## Records for processing
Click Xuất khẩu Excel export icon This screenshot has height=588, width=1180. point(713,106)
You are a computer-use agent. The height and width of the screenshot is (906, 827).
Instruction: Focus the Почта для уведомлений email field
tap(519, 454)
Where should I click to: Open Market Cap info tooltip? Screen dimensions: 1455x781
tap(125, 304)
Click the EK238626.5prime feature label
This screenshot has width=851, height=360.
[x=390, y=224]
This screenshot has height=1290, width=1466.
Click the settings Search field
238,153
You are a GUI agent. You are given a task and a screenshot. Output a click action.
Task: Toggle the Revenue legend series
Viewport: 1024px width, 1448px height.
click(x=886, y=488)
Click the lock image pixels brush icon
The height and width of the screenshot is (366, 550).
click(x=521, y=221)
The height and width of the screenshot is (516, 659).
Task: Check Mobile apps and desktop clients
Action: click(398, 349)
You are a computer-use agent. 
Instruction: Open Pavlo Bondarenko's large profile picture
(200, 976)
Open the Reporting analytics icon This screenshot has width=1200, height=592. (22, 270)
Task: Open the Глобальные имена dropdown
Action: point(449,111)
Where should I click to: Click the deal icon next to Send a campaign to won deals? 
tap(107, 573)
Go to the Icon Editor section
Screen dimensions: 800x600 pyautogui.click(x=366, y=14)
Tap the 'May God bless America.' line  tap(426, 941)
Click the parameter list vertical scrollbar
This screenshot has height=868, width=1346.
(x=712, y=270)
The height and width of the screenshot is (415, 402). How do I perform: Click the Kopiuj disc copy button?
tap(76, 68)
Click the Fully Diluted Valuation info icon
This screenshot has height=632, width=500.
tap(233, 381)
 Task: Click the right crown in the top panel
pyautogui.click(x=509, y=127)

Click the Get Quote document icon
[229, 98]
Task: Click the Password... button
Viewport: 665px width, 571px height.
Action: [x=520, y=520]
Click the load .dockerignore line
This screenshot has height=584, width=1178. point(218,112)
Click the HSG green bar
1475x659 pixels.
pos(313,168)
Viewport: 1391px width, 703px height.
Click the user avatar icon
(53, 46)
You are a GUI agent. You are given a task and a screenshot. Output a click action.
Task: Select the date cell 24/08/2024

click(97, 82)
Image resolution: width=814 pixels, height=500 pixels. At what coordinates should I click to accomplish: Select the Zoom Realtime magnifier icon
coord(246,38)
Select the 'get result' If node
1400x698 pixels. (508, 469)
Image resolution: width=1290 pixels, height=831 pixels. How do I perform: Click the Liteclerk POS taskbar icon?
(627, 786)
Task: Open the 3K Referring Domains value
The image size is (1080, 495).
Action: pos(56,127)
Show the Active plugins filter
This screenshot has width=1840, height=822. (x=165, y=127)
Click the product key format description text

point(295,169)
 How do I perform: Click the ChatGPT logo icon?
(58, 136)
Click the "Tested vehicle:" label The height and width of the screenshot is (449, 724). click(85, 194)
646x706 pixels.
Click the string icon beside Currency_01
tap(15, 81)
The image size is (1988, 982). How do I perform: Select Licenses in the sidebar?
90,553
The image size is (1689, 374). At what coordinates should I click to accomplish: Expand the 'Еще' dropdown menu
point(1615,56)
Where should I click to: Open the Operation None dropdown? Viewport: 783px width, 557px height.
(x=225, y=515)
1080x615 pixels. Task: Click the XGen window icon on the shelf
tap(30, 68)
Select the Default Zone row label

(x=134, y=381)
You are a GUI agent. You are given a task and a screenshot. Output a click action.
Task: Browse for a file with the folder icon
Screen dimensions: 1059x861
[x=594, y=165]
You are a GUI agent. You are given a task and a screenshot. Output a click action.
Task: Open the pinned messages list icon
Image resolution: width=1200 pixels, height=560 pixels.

## Requirement
Copy every record above out again, word for word.

## Response
Click Xuất khẩu Excel export icon This screenshot has height=588, width=1180. point(713,106)
You are a computer-use agent. The height and width of the screenshot is (906, 827).
Instruction: Focus the Почта для уведомлений email field
tap(519, 454)
Where should I click to: Open Market Cap info tooltip? Screen dimensions: 1455x781
tap(125, 304)
Click the EK238626.5prime feature label
This screenshot has width=851, height=360.
[x=390, y=224]
This screenshot has height=1290, width=1466.
Click the settings Search field
238,153
You are a GUI agent. You are given a task and a screenshot. Output a click action.
Task: Toggle the Revenue legend series
Viewport: 1024px width, 1448px height.
click(x=886, y=488)
Click the lock image pixels brush icon
The height and width of the screenshot is (366, 550).
click(x=521, y=221)
The height and width of the screenshot is (516, 659).
Task: Check Mobile apps and desktop clients
Action: click(398, 349)
You are a computer-use agent. 
Instruction: Open Pavlo Bondarenko's large profile picture
(200, 976)
Open the Reporting analytics icon This screenshot has width=1200, height=592. (22, 270)
Task: Open the Глобальные имена dropdown
Action: point(449,111)
Where should I click to: Click the deal icon next to Send a campaign to won deals? 
tap(107, 573)
Go to the Icon Editor section
Screen dimensions: 800x600 pyautogui.click(x=366, y=14)
Tap the 'May God bless America.' line  tap(426, 941)
Click the parameter list vertical scrollbar
This screenshot has height=868, width=1346.
(x=712, y=270)
The height and width of the screenshot is (415, 402). How do I perform: Click the Kopiuj disc copy button?
tap(76, 68)
Click the Fully Diluted Valuation info icon
This screenshot has height=632, width=500.
tap(233, 381)
 Task: Click the right crown in the top panel
pyautogui.click(x=509, y=127)

Click the Get Quote document icon
[229, 98]
Task: Click the Password... button
Viewport: 665px width, 571px height.
Action: [x=520, y=520]
Click the load .dockerignore line
This screenshot has height=584, width=1178. point(218,112)
Click the HSG green bar
1475x659 pixels.
pos(313,168)
Viewport: 1391px width, 703px height.
Click the user avatar icon
(53, 46)
You are a GUI agent. You are given a task and a screenshot. Output a click action.
Task: Select the date cell 24/08/2024

click(97, 82)
Image resolution: width=814 pixels, height=500 pixels. At what coordinates should I click to accomplish: Select the Zoom Realtime magnifier icon
coord(246,38)
Select the 'get result' If node
1400x698 pixels. (508, 469)
Image resolution: width=1290 pixels, height=831 pixels. How do I perform: Click the Liteclerk POS taskbar icon?
(627, 786)
Task: Open the 3K Referring Domains value
The image size is (1080, 495).
Action: pos(56,127)
Show the Active plugins filter
This screenshot has width=1840, height=822. (x=165, y=127)
Click the product key format description text

point(295,169)
 How do I perform: Click the ChatGPT logo icon?
(58, 136)
Click the "Tested vehicle:" label The height and width of the screenshot is (449, 724). click(85, 194)
646x706 pixels.
Click the string icon beside Currency_01
tap(15, 81)
The image size is (1988, 982). How do I perform: Select Licenses in the sidebar?
90,553
The image size is (1689, 374). At what coordinates should I click to accomplish: Expand the 'Еще' dropdown menu
point(1615,56)
Where should I click to: Open the Operation None dropdown? Viewport: 783px width, 557px height.
(x=225, y=515)
1080x615 pixels. Task: Click the XGen window icon on the shelf
tap(30, 68)
Select the Default Zone row label

(x=134, y=381)
You are a GUI agent. You are given a task and a screenshot. Output a click action.
Task: Browse for a file with the folder icon
Screen dimensions: 1059x861
[x=594, y=165]
You are a GUI agent. You are given a task and a screenshot. Output a click action.
Task: Open the pinned messages list icon
Image resolution: width=1200 pixels, height=560 pixels.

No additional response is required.